> Task directions
Copy out all the entries exactly.

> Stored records
----
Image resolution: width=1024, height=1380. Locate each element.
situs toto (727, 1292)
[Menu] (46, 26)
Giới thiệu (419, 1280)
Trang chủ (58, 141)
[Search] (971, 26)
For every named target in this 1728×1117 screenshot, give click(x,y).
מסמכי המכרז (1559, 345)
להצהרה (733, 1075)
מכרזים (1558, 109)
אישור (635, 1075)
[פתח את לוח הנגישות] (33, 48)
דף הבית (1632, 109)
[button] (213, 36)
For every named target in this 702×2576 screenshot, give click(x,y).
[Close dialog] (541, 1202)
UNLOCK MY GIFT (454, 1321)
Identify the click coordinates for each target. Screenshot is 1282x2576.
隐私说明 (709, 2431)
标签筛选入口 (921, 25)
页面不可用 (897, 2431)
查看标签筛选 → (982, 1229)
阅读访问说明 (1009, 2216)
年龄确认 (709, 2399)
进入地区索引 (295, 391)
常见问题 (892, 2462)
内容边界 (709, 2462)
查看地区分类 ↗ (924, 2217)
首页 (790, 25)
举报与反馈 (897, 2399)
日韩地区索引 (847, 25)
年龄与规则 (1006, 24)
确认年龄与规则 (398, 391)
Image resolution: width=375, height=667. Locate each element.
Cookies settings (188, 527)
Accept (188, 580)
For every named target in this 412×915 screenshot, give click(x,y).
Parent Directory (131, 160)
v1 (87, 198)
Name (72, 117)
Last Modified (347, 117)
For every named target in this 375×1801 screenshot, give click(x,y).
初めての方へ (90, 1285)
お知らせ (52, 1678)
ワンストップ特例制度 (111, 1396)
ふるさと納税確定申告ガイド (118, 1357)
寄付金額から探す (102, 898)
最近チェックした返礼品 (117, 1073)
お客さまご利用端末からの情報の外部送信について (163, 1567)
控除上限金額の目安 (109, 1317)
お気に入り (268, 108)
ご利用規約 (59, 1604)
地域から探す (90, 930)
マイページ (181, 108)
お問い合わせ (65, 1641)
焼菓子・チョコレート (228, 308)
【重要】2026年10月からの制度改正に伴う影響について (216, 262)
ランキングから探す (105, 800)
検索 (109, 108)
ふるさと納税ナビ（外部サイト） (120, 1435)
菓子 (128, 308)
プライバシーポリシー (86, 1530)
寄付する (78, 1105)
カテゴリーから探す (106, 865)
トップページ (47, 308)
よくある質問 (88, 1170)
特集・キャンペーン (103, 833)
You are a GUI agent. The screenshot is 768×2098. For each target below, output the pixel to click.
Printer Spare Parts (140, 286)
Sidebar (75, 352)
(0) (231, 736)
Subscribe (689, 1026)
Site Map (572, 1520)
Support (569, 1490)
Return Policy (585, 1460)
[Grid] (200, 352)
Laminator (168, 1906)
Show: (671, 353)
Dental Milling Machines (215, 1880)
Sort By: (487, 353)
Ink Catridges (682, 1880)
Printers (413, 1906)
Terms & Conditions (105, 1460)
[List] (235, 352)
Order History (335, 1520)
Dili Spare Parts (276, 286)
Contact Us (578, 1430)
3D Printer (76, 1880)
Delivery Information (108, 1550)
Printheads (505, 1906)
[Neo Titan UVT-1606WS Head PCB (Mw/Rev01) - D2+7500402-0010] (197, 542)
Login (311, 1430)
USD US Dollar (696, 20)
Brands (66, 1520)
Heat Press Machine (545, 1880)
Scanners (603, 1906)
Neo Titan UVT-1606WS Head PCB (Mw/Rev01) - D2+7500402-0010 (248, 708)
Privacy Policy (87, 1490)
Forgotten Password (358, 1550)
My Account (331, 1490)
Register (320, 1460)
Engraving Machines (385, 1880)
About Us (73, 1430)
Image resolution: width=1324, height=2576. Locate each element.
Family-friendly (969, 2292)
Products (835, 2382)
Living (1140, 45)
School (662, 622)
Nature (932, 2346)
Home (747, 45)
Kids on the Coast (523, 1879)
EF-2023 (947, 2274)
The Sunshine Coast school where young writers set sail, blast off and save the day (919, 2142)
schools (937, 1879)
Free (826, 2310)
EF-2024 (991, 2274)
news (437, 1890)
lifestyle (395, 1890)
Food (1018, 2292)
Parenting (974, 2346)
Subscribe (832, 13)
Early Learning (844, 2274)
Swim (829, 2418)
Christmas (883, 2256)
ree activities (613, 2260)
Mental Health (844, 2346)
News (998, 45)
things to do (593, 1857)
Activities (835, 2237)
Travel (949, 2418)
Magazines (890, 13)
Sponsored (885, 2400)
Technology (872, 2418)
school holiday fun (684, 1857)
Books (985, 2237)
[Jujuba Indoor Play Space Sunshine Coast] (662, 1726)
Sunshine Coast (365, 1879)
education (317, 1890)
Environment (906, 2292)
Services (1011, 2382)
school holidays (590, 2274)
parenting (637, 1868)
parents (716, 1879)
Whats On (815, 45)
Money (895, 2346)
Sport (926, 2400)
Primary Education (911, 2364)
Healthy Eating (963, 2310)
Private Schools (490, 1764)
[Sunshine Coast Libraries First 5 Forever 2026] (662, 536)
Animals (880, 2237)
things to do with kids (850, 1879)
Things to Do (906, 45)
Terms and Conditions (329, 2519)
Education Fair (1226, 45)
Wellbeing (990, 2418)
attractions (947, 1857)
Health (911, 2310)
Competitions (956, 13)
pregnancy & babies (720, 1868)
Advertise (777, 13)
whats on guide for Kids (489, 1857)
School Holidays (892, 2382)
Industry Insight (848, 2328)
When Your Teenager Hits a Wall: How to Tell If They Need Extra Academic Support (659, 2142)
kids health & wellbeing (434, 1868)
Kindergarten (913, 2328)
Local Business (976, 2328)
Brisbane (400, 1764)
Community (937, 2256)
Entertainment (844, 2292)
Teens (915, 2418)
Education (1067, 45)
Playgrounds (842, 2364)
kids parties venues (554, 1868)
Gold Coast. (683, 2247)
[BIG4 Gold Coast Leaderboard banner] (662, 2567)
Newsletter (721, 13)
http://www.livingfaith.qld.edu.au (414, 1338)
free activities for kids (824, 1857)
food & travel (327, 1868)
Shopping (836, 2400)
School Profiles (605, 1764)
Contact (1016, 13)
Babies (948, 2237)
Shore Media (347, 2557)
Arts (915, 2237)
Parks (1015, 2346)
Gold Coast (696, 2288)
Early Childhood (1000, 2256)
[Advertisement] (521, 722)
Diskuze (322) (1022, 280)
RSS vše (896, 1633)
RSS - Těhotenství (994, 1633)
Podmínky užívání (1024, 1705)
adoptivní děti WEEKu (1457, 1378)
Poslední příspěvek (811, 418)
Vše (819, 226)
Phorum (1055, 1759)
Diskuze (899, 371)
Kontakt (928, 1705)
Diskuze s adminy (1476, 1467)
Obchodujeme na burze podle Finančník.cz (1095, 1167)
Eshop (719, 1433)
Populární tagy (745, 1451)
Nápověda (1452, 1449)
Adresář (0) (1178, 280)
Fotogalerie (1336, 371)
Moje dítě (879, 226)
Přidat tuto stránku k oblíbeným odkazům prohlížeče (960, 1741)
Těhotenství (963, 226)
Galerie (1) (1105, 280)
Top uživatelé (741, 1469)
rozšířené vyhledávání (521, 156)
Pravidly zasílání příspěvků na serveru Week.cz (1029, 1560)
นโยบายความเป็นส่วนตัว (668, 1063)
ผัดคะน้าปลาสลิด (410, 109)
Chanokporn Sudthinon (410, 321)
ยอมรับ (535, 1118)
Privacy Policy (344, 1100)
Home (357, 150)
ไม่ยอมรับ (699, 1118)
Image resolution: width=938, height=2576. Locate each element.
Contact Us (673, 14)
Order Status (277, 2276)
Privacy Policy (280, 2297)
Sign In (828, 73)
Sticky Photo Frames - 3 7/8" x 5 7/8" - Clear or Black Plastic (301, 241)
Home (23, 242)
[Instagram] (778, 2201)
----
> Problem solution
Image resolution: width=1024, height=1380. Locate each element.
situs toto (727, 1292)
[Menu] (46, 26)
Giới thiệu (419, 1280)
Trang chủ (58, 141)
[Search] (971, 26)
For every named target in this 1728×1117 screenshot, give click(x,y).
מסמכי המכרז (1559, 345)
להצהרה (733, 1075)
מכרזים (1558, 109)
אישור (635, 1075)
[פתח את לוח הנגישות] (33, 48)
דף הבית (1632, 109)
[button] (213, 36)
For every named target in this 702×2576 screenshot, give click(x,y).
[Close dialog] (541, 1202)
UNLOCK MY GIFT (454, 1321)
Identify the click coordinates for each target. Screenshot is 1282x2576.
隐私说明 (709, 2431)
标签筛选入口 (921, 25)
页面不可用 (897, 2431)
查看标签筛选 → (982, 1229)
阅读访问说明 (1009, 2216)
年龄确认 (709, 2399)
进入地区索引 (295, 391)
常见问题 (892, 2462)
内容边界 (709, 2462)
查看地区分类 ↗ (924, 2217)
首页 (790, 25)
举报与反馈 (897, 2399)
日韩地区索引 (847, 25)
年龄与规则 (1006, 24)
确认年龄与规则 (398, 391)
Image resolution: width=375, height=667. Locate each element.
Cookies settings (188, 527)
Accept (188, 580)
For every named target in this 412×915 screenshot, give click(x,y).
Parent Directory (131, 160)
v1 (87, 198)
Name (72, 117)
Last Modified (347, 117)
For every named target in this 375×1801 screenshot, give click(x,y).
初めての方へ (90, 1285)
お知らせ (52, 1678)
ワンストップ特例制度 (111, 1396)
ふるさと納税確定申告ガイド (118, 1357)
寄付金額から探す (102, 898)
最近チェックした返礼品 (117, 1073)
お客さまご利用端末からの情報の外部送信について (163, 1567)
控除上限金額の目安 (109, 1317)
お気に入り (268, 108)
ご利用規約 (59, 1604)
地域から探す (90, 930)
マイページ (181, 108)
お問い合わせ (65, 1641)
焼菓子・チョコレート (228, 308)
【重要】2026年10月からの制度改正に伴う影響について (216, 262)
ランキングから探す (105, 800)
検索 (109, 108)
ふるさと納税ナビ（外部サイト） (120, 1435)
菓子 (128, 308)
プライバシーポリシー (86, 1530)
寄付する (78, 1105)
カテゴリーから探す (106, 865)
トップページ (47, 308)
よくある質問 (88, 1170)
特集・キャンペーン (103, 833)
You are a GUI agent. The screenshot is 768×2098. For each target below, output the pixel to click.
Printer Spare Parts (140, 286)
Sidebar (75, 352)
(0) (231, 736)
Subscribe (689, 1026)
Site Map (572, 1520)
Support (569, 1490)
Return Policy (585, 1460)
[Grid] (200, 352)
Laminator (168, 1906)
Show: (671, 353)
Dental Milling Machines (215, 1880)
Sort By: (487, 353)
Ink Catridges (682, 1880)
Printers (413, 1906)
Terms & Conditions (105, 1460)
[List] (235, 352)
Order History (335, 1520)
Dili Spare Parts (276, 286)
Contact Us (578, 1430)
3D Printer (76, 1880)
Delivery Information (108, 1550)
Printheads (505, 1906)
[Neo Titan UVT-1606WS Head PCB (Mw/Rev01) - D2+7500402-0010] (197, 542)
Login (311, 1430)
USD US Dollar (696, 20)
Brands (66, 1520)
Heat Press Machine (545, 1880)
Scanners (603, 1906)
Neo Titan UVT-1606WS Head PCB (Mw/Rev01) - D2+7500402-0010 (248, 708)
Privacy Policy (87, 1490)
Forgotten Password (358, 1550)
My Account (331, 1490)
Register (320, 1460)
Engraving Machines (385, 1880)
About Us (73, 1430)
Image resolution: width=1324, height=2576. Locate each element.
Family-friendly (969, 2292)
Products (835, 2382)
Living (1140, 45)
School (662, 622)
Nature (932, 2346)
Home (747, 45)
Kids on the Coast (523, 1879)
EF-2023 (947, 2274)
The Sunshine Coast school where young writers set sail, blast off and save the day (919, 2142)
schools (937, 1879)
Free (826, 2310)
EF-2024 (991, 2274)
news (437, 1890)
lifestyle (395, 1890)
Food (1018, 2292)
Parenting (974, 2346)
Subscribe (832, 13)
Early Learning (844, 2274)
Swim (829, 2418)
Christmas (883, 2256)
ree activities (613, 2260)
Mental Health (844, 2346)
News (998, 45)
things to do (593, 1857)
Activities (835, 2237)
Travel (949, 2418)
Magazines (890, 13)
Sponsored (885, 2400)
Technology (872, 2418)
school holiday fun (684, 1857)
Books (985, 2237)
[Jujuba Indoor Play Space Sunshine Coast] (662, 1726)
Sunshine Coast (365, 1879)
education (317, 1890)
Environment (906, 2292)
Services (1011, 2382)
school holidays (590, 2274)
parenting (637, 1868)
parents (716, 1879)
Whats On (815, 45)
Money (895, 2346)
Sport (926, 2400)
Primary Education (911, 2364)
Healthy Eating (963, 2310)
Private Schools (490, 1764)
[Sunshine Coast Libraries First 5 Forever 2026] (662, 536)
Animals (880, 2237)
things to do with kids (850, 1879)
Things to Do (906, 45)
Terms and Conditions (329, 2519)
Education Fair (1226, 45)
Wellbeing (990, 2418)
attractions (947, 1857)
Health (911, 2310)
Competitions (956, 13)
pregnancy & babies (720, 1868)
Advertise (777, 13)
whats on guide for Kids (489, 1857)
School Holidays (892, 2382)
Industry Insight (848, 2328)
When Your Teenager Hits a Wall: How to Tell If They Need Extra Academic Support (659, 2142)
kids health & wellbeing (434, 1868)
Kindergarten (913, 2328)
Local Business (976, 2328)
Brisbane (400, 1764)
Community (937, 2256)
Entertainment (844, 2292)
Teens (915, 2418)
Education (1067, 45)
Playgrounds (842, 2364)
kids parties venues (554, 1868)
Gold Coast. (683, 2247)
[BIG4 Gold Coast Leaderboard banner] (662, 2567)
Newsletter (721, 13)
http://www.livingfaith.qld.edu.au (414, 1338)
free activities for kids (824, 1857)
food & travel (327, 1868)
Shopping (836, 2400)
School Profiles (605, 1764)
Contact (1016, 13)
Babies (948, 2237)
Shore Media (347, 2557)
Arts (915, 2237)
Parks (1015, 2346)
Gold Coast (696, 2288)
Early Childhood (1000, 2256)
[Advertisement] (521, 722)
Diskuze (322) (1022, 280)
RSS vše (896, 1633)
RSS - Těhotenství (994, 1633)
Podmínky užívání (1024, 1705)
adoptivní děti WEEKu (1457, 1378)
Poslední příspěvek (811, 418)
Vše (819, 226)
Phorum (1055, 1759)
Diskuze (899, 371)
Kontakt (928, 1705)
Diskuze s adminy (1476, 1467)
Obchodujeme na burze podle Finančník.cz (1095, 1167)
Eshop (719, 1433)
Populární tagy (745, 1451)
Nápověda (1452, 1449)
Adresář (0) (1178, 280)
Fotogalerie (1336, 371)
Moje dítě (879, 226)
Přidat tuto stránku k oblíbeným odkazům prohlížeče (960, 1741)
Těhotenství (963, 226)
Galerie (1) (1105, 280)
Top uživatelé (741, 1469)
rozšířené vyhledávání (521, 156)
Pravidly zasílání příspěvků na serveru Week.cz (1029, 1560)
นโยบายความเป็นส่วนตัว (668, 1063)
ผัดคะน้าปลาสลิด (410, 109)
Chanokporn Sudthinon (410, 321)
ยอมรับ (535, 1118)
Privacy Policy (344, 1100)
Home (357, 150)
ไม่ยอมรับ (699, 1118)
Image resolution: width=938, height=2576. Locate each element.
Contact Us (673, 14)
Order Status (277, 2276)
Privacy Policy (280, 2297)
Sign In (828, 73)
Sticky Photo Frames - 3 7/8" x 5 7/8" - Clear or Black Plastic (301, 241)
Home (23, 242)
[Instagram] (778, 2201)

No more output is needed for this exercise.